WHAT THIS TASK INVOLVES. Render the lines of the listing between the line holding "will (776, 180)." and the line holding "Action: [x=26, y=243]", inclusive, as a Markdown table with the columns No. and Text. Number each line in No. and leave out blank lines.

Data for locating words and elements
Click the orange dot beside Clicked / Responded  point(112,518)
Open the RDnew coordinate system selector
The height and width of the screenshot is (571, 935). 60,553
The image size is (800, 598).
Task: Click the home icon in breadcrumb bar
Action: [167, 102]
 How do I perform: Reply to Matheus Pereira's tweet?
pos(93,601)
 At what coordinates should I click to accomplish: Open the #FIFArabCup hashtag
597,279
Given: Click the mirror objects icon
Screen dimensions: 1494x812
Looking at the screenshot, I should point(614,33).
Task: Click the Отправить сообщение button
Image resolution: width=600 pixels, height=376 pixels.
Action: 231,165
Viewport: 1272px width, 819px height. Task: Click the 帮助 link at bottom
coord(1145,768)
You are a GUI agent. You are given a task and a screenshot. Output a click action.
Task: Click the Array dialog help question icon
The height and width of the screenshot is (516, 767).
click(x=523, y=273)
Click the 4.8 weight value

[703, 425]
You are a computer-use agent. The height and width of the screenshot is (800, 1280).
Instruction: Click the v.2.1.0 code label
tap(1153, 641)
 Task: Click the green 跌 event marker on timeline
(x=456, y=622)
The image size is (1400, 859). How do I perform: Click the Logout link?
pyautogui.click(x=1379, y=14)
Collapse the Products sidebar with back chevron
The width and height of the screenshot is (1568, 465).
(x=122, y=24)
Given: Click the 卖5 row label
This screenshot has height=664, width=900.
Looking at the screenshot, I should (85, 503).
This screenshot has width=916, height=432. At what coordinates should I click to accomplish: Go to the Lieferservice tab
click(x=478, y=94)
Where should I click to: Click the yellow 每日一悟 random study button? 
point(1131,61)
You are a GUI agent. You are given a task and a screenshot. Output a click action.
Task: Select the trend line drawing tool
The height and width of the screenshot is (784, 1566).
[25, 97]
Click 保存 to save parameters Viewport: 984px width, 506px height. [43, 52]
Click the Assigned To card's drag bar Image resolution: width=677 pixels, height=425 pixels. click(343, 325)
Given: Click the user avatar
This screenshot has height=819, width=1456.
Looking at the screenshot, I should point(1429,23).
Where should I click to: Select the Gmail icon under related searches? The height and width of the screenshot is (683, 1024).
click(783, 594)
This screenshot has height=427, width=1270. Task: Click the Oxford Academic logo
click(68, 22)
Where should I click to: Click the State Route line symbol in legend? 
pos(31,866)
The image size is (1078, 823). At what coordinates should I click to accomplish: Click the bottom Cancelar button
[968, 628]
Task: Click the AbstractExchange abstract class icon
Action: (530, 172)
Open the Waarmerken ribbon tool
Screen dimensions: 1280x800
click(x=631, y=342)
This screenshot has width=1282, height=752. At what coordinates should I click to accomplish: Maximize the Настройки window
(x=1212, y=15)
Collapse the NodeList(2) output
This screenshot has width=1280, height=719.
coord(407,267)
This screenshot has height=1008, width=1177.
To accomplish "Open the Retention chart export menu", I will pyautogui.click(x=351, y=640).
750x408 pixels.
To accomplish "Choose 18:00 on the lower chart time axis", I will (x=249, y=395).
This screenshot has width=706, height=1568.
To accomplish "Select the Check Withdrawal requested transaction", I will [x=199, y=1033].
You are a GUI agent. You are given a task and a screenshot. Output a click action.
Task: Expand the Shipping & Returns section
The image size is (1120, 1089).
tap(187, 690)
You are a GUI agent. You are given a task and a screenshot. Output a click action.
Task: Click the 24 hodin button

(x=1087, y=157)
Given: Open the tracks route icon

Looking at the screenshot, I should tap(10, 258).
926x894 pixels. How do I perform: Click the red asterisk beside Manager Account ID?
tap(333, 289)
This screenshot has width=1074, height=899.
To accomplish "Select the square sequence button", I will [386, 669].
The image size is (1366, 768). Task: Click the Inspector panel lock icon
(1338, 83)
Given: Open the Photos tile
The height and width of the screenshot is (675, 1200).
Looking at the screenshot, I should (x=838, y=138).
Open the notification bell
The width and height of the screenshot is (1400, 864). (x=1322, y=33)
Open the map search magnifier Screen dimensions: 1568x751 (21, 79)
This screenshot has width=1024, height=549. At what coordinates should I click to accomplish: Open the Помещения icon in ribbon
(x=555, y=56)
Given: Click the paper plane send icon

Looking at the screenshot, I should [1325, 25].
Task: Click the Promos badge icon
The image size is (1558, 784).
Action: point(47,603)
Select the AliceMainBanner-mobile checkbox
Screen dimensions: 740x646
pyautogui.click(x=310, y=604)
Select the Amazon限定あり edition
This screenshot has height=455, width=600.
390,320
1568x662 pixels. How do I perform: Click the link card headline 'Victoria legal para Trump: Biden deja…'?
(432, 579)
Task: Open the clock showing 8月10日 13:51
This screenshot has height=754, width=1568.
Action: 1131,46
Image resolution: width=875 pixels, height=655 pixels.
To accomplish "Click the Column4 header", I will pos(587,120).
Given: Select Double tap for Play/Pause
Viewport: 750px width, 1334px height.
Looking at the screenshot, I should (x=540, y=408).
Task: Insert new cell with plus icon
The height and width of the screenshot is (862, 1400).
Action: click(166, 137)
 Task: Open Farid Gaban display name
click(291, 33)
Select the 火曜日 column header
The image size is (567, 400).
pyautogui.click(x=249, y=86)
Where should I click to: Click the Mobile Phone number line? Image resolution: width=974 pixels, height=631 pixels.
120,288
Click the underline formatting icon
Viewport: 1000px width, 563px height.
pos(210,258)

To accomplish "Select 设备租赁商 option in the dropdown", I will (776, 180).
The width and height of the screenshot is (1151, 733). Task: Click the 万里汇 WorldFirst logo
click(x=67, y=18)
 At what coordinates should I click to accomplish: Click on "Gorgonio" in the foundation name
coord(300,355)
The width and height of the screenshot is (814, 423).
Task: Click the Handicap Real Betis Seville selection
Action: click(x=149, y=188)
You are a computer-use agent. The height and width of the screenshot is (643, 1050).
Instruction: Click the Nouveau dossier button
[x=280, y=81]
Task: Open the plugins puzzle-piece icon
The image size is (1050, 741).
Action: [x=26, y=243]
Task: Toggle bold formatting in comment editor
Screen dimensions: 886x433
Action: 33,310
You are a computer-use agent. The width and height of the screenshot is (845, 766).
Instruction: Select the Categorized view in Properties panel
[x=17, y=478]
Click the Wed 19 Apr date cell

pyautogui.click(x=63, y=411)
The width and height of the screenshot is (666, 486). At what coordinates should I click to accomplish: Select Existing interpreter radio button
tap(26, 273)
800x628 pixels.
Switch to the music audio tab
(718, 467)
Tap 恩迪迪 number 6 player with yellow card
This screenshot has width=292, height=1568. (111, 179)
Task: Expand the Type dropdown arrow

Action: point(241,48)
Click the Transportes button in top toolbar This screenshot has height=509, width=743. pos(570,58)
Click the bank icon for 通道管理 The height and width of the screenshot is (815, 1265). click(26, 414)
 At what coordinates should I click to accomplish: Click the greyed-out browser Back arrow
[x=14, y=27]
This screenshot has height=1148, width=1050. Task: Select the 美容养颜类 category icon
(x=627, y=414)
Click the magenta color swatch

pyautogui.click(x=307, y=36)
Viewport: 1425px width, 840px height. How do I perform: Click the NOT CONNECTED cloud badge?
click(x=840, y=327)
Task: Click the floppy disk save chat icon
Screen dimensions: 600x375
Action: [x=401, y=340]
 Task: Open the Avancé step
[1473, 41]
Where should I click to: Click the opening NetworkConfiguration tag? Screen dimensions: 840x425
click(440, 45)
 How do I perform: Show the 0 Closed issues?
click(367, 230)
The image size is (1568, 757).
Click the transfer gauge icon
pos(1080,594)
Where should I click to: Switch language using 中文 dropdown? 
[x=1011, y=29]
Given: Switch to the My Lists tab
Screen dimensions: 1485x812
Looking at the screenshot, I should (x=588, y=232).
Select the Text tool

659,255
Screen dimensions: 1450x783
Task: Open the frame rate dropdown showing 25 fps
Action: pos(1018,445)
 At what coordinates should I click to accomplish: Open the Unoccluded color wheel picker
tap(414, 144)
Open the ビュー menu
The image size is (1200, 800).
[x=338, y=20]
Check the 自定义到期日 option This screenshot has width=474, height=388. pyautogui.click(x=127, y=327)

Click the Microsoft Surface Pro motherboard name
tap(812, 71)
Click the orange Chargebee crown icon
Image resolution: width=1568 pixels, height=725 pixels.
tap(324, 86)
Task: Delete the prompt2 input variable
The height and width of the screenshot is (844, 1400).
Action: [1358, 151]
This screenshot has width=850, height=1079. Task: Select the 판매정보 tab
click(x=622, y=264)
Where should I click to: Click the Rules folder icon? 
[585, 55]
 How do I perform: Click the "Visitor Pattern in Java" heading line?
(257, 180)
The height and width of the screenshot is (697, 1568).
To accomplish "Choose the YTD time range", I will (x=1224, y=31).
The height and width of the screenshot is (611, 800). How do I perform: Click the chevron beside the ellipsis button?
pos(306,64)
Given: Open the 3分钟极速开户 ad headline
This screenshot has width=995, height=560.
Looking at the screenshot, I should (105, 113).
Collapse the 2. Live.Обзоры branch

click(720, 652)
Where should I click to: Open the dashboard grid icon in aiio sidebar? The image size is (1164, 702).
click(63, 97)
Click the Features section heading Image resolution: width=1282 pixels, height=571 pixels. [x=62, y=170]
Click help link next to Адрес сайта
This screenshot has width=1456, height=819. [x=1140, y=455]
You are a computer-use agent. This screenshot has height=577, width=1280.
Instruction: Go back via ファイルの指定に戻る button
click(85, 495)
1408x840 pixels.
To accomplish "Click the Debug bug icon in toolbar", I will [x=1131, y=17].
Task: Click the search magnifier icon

FULL SOLUTION.
| No. | Text |
|---|---|
| 1 | To accomplish "Select 设备租赁商 option in the dropdown", I will (776, 180). |
| 2 | The width and height of the screenshot is (1151, 733). Task: Click the 万里汇 WorldFirst logo |
| 3 | click(x=67, y=18) |
| 4 |  At what coordinates should I click to accomplish: Click on "Gorgonio" in the foundation name |
| 5 | coord(300,355) |
| 6 | The width and height of the screenshot is (814, 423). |
| 7 | Task: Click the Handicap Real Betis Seville selection |
| 8 | Action: click(x=149, y=188) |
| 9 | You are a computer-use agent. The height and width of the screenshot is (643, 1050). |
| 10 | Instruction: Click the Nouveau dossier button |
| 11 | [x=280, y=81] |
| 12 | Task: Open the plugins puzzle-piece icon |
| 13 | The image size is (1050, 741). |
| 14 | Action: [x=26, y=243] |